The current crop of cheap IDE CD-ROM drives are almost all rubbish. The worst part is that I have found no reliable way of telling the difference.
When CD-ROM drives first became popular they were reliable, if a little slow. The double-speed drives read everything you put in them without a hitch. Since then there has been a competition to get the fastest claimed read speed on the front of the box.
These claimed read-speeds are often a lie. The original CD-ROM drives read data at a constant speed of 150K/s, 300K/s or 600K/s for single, double or quad-speed. This was important for streaming audio or video in for multimedia work. In order to achieve the constant data rate the drive had to alter the rotation speed depending on whether the head was near the centre or edge of the disk.
So-called high-speed drives don't vary the speed, they just spin as fast as they can. This means that the data rate isn't constant. The figure they quote is the maximum achievable, with the head on the outside edge of the disk. They aren't so keen to quote the average, which would be a truer basis for comparison. As long as it always makes 300K a second you shouldn't notice a problem for video, but it may not be as fast as you think for anything else. A true 8x drive could easily outperform a maximum speed 24x on data transfers.
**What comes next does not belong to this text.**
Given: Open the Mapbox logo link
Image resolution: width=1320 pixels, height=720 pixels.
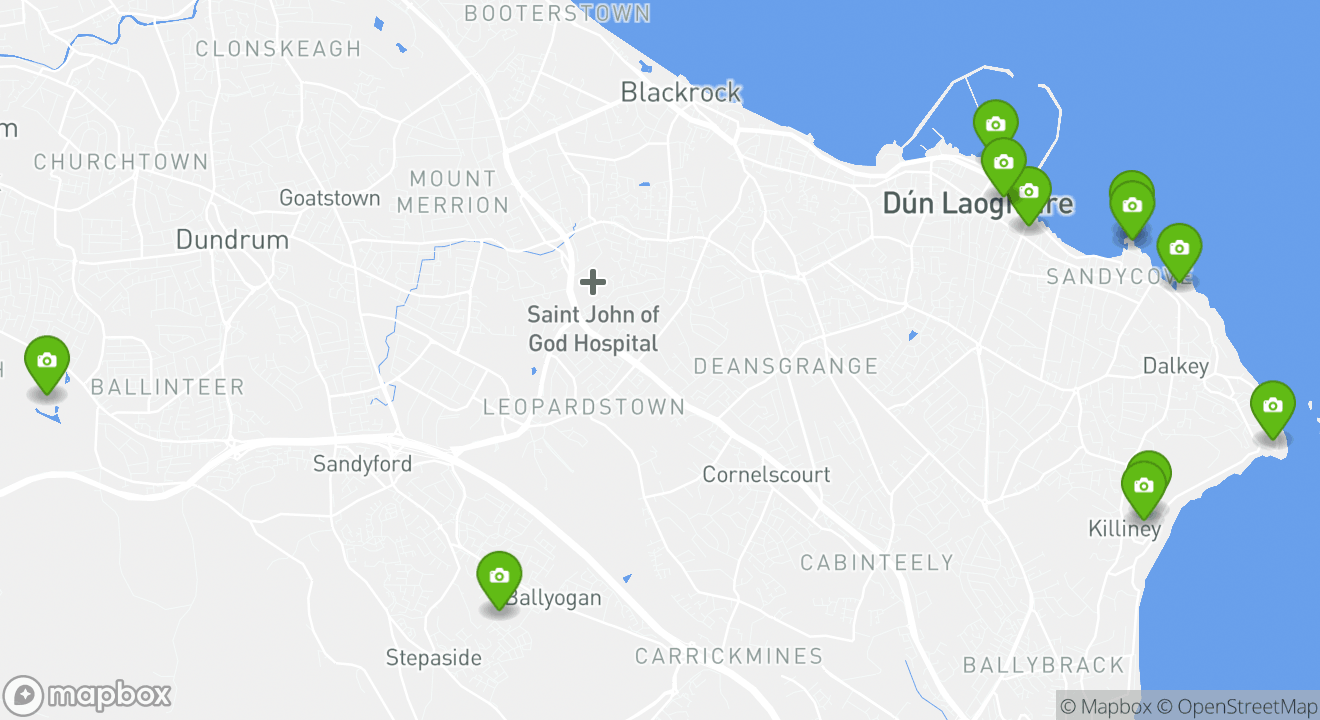Looking at the screenshot, I should (x=87, y=695).
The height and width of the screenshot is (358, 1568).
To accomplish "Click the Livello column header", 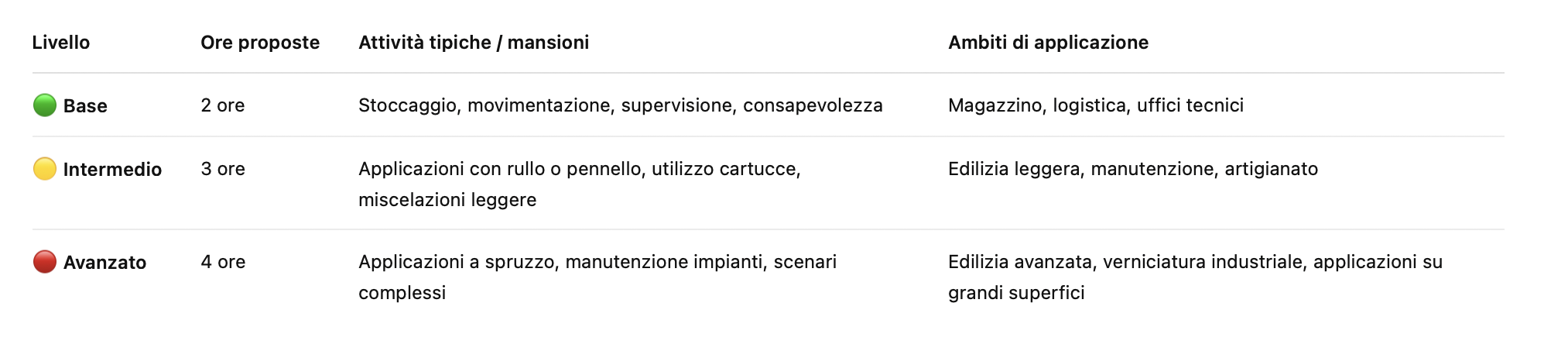I will click(x=61, y=43).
But this isn't the worst of it - cheap drives with high rotation speeds are far more prone to errors. I keep coming across machines with drives that refuse to read particular disks - and I don't just mean horrible scratched CD-Rs! As the mechanism gets old (i.e. after six months) there is so much slop in them that they cannot hold their place on the disk. This means they keep having to re-seek, or can't get to files at all.
Cheap fast CD-ROM drives are a waste of money. I'd rather have a good quality true 4x or 8x that worked all of the time. Unfortunately these appear to have been relegated to the SCSI market. Try Toshiba or Hitachi.
Finally, beware the combined DVD/CD drives. They may be able to read CD-ROM disks as well as the new DVD format, but they have had problems with CD-R. I'm told this has been cured, but they would say that, wouldn't they? Time will tell, but I'd rather carry on reading my CD-ROM collection.